- _What you should do_
Identify every line in the data below that contains the string "label", matching case exactly, and copy each of those lines in full.
──────── Data supplied
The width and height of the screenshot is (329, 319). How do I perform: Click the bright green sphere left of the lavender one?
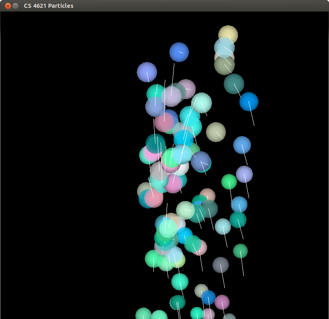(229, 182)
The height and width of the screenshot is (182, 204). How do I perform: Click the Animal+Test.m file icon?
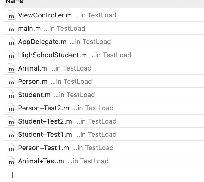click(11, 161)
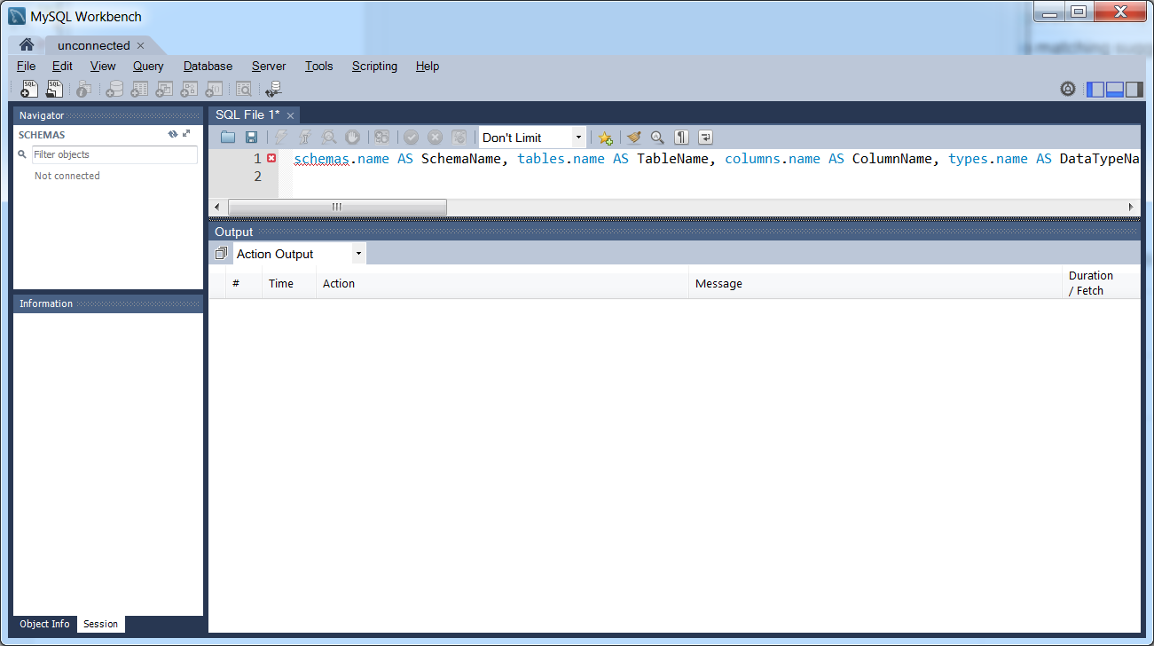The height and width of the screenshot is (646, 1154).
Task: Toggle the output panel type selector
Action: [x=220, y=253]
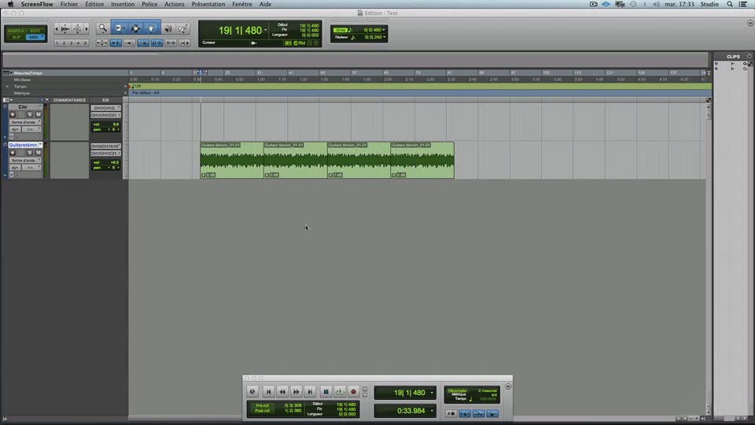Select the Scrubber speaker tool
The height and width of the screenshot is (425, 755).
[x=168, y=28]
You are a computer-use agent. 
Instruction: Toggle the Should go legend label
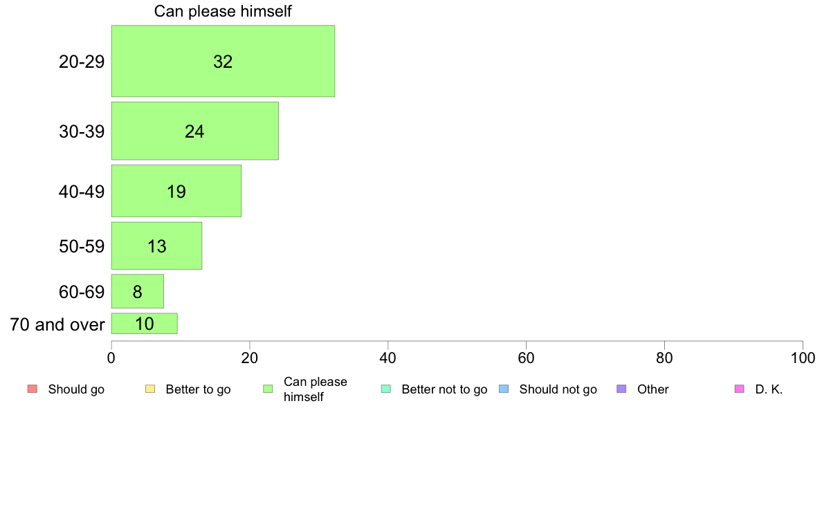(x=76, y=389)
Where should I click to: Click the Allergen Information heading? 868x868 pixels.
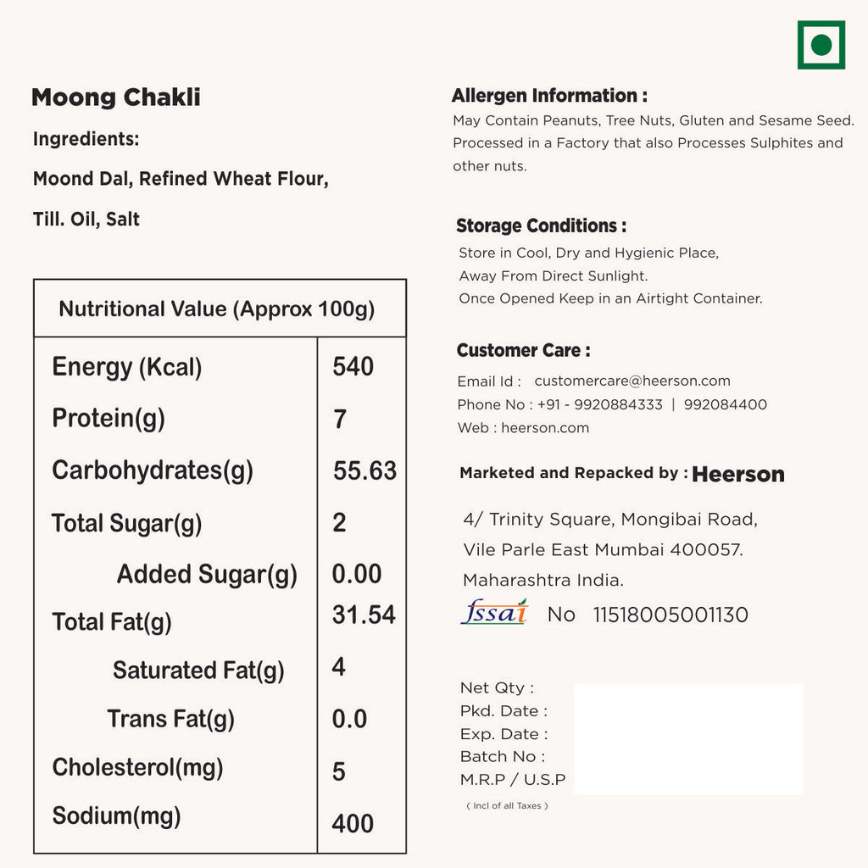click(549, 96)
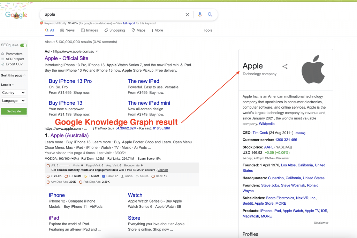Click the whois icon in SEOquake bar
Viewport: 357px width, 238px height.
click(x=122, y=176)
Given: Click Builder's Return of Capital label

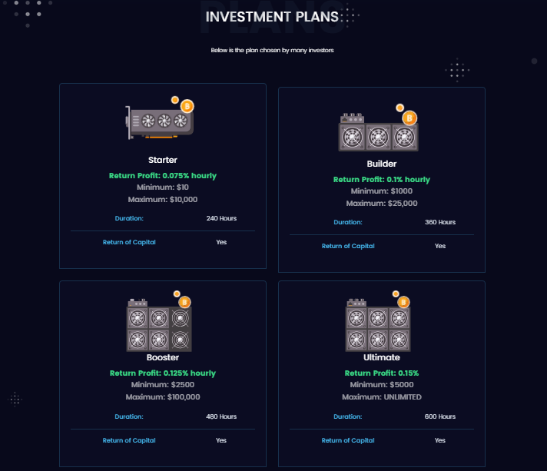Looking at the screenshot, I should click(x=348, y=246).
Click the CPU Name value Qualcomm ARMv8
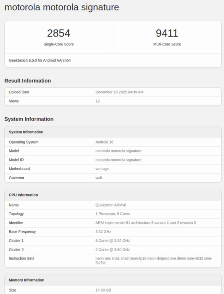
────────────────
- _Full output_
Instruction: Toggle the Should go legend label
Given: Click Builder's Return of Capital label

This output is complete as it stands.